Published on January 27th, 2020 | by Subhash Nair0
Theophilus Talks About How Some Premium Brands Are Slacking
During my interview with automotive rendering artist, Theophilus Chin, we ended up talking about a very exciting part of the market: the premium segment. I decided to isolate this part of the interview and share it as a separate post, so here it is.
I would consider the core of premium brands to be Mercedes-Benz, BMW, Audi, Lexus and Volvo. There are others, but they’re either too niche or they are behind in terms of tech or perceived quality. Of these core brands, which are stumbling behind and which are breaking the mould.
Audi is stumbling a little. If you observe the plastics in a car like the A1, it doesn’t feel that much better than the interior of the current Volkswagen Polo.
In terms of styling, they’ve become too fussy and complicated with their lines. The pre-facelift A4 is bland, but it’s elegant. The facelifted model it’s a substantial update. The front fenders, side doors and rear fenders have all been restamped. Even the bonnet. The problem with them is that they’ve boxed themselves into this typical silhoutte of the A-B-C-D pillar. After all these years, they’ve run out of ideas on how to do it.
When it comes to their crossovers, the Q3 is alright, but the rest of them are really not very good looking.
Here in Singapore, a lot of customers don’t really care about their cars. Most just NEED a new car every 10 years, so they tend to just buy whichever has the best value. Audi tends to have similar brand value to Mercedes-Benz and BMW but they undercut those two brands in terms of pricing. The result is you sometimes have lower tier Audi models with basic specs that make it look a lot ‘cheaper’.

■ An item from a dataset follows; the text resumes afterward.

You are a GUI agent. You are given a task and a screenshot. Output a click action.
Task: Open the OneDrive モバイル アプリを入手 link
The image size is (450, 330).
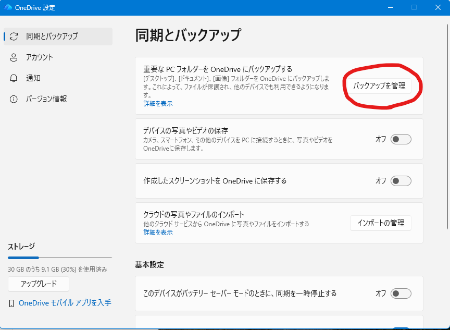65,303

Lexus still has this stigma because it’s a Japanese brand and related to Toyota. But the reality is Lexus compared to Toyota is better than what Audi is compared to Volkswagen.
The only problem with Lexus is that they are in the midst of transitioning from RWD to FWD models, though the latest LS is still RWD. Also, when you look at Toyota models like the Century and Crown, at least those have character. Lexus are trying hard to create an identity for their brand and enhance the character for each model, but it’s still not proven that they can achieve it yet.
You can also see that Lexus does impart a lot of Japanese craftsmanship in the interior.
The problem is that what is understood to be luxurious in Japan may not translate as luxury in other markets. Lexus never set out to be super luxurious, they only wanted to exceed engineering benchmarks. Comfortable, well-built, minimalist, user-friendly, consistency in build quality. That’s how a typical Lexus is put together. They put a lot of emphasis on driver-machine interface.
On the other hand, I find it quite daring for Volvo to jump straight to a touch-screen interface. Volvo is all about safety and they want to ensure the drivers are concentrating on driving. So, that was drastic. Other brands still retain a separate input controller that’s intuitive enough to not require sight to use.
Why put a touchscreen in there and then insist on a top speed of 180km/h for safety reasons?
But in terms of design, Volvo are better than Audi and Mercedes-Benz at creating differences between their models.